Yesterday, Glass Lewis announced it had launched a new “Issuer Engagement Portal.” As folks have complained about a lack of transparency regarding Glass Lewis’ voting policies over the years, this should be a positive development. Among the other things in the Portal are Glass Lewis’ “US Abridged Guidelines” and “Continental Europe Abridged Guidelines.” See Davis Polk’s blog on this development…
Dodd-Frank: SEC Releases Study on Cross-Border Private Securities Litigation
On Wednesday, the SEC issued its 106-page study of cross-border private securities litigation as required by Section 929Y of Dodd-Frank. At the same time, Commissioner Aguilar issued this statement to note his disappointment with the study, mainly because it doesn’t provide recommendations and because “I am particularly astonished that the Study states (at pages 58-59) that an option ‘would be for Congress to take no action’ and, thus, would continue to deny American investors who have been harmed by fraud the ability to seek redress in court.” Pretty unusual for a Commissioner to dissent from a study.
Before the study was released, the SEC received 72 comments on the topic. In his “D&O Diary” Blog, Kevin LaCroix provides some analysis of the study, which considers possible alternative approaches to the question of cross-border private securities litigation and provides a detailed overview of the ways in which the lower courts have been approaching these issues in the wake of the Supreme Court’s decision in the Morrison v. National Australia Bank.
SEC’s RiskFin Issues Report on Regulation D Offerings
On Tuesday, the SEC’s Risk Fin Division issued a 9-page report entitled “Capital Raising in the U.S.: the Significance of Unregistered Offerings Using the Regulation D Exemption” that crunches numbers extracted from Form D filings since early ’09 with goal of understanding the amount and nature of capital raised through Reg D unregistered offerings and to provide a perspective on the state of competition and regulatory burden in capital markets.

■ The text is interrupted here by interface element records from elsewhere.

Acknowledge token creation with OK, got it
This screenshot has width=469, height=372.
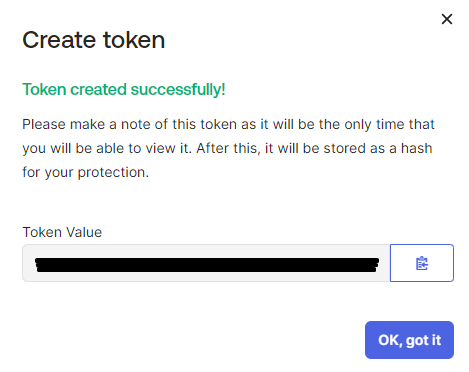coord(409,340)
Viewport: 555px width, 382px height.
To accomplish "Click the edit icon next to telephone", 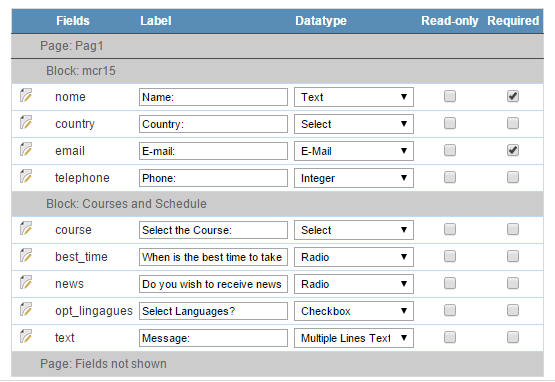I will (x=26, y=176).
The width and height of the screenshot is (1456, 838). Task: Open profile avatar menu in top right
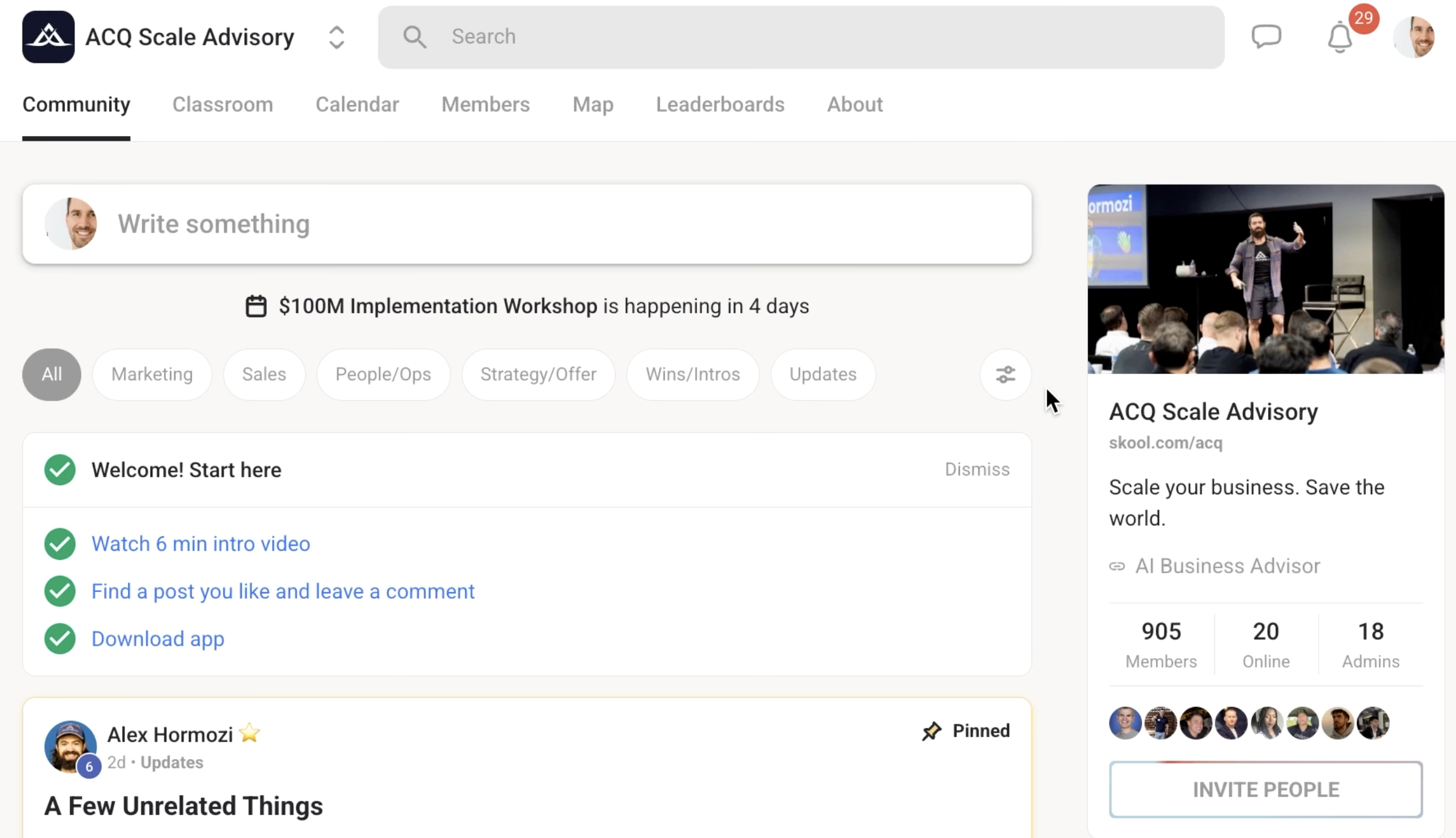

As far as I can tell, it’s Risk Fin’s first report dealing with a Corp Fin topic (hard to tell as reports are not listed on RiskFin’s webpage) – and it’s formatted in a style that I haven’t seen the SEC use before (has more of an academic feel). Oddly, the report is dated February 2012 even though it was just posted.
In his blog, Steve Quinlivan notes that some highlights of the report include:
– The median Reg D offering is modest in size: approximately $1 million.

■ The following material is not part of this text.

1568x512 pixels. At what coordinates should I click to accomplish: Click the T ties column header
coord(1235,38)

– Both Rule 505 and Rule 506 (the most frequently used exemption in the Reg D filings) allow an issuer to sell securities to an unlimited number of accredited investors and up to 35 non-accredited investors. The average amount of non-accredited investors in the Reg D offerings over the entire period is 0.1, while the median is 0. In fact, in approximately 90% of the offerings there are no non-accredited investors.

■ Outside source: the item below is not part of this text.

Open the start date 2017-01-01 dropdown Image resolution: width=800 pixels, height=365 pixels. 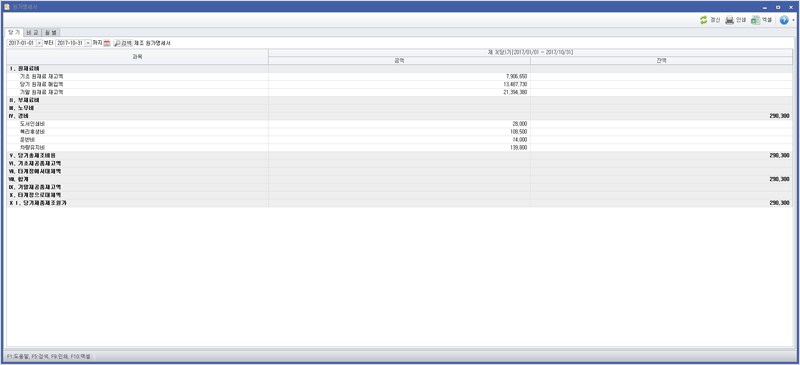pyautogui.click(x=39, y=43)
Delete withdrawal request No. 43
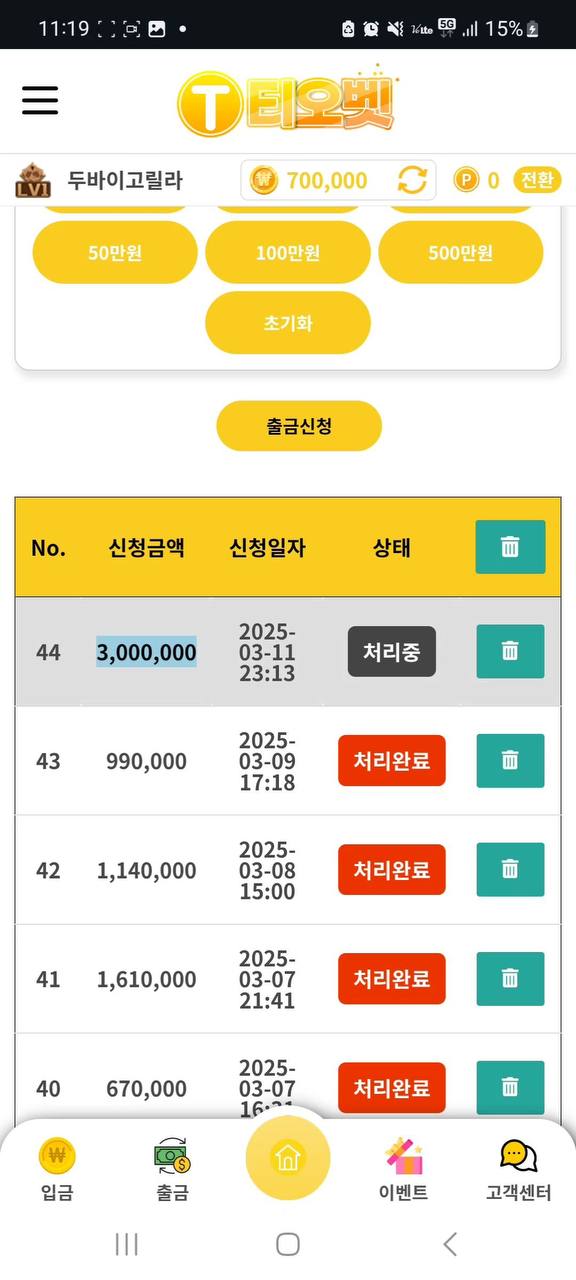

– Capital raised through Reg D offerings is more than twice as large as public equity offerings as well as each other category of unregistered offerings.
– Less than one-third (29%) of issuers are pooled investment funds (i.e. hedge funds, private equity funds and the like), of which a little more than half (55%) are hedge funds (i.e., 16% of all Reg D offerings are by self-reported hedge funds).
– Excluding hedge funds and other investment funds, issuers of private offerings tend to be small. Although a significant number of issuers decline to disclose their sizes (50%), for those that do, most have revenue of less than $1 million. Only 1.8% of all new offerings are by issuers that report more than $100 million in revenues.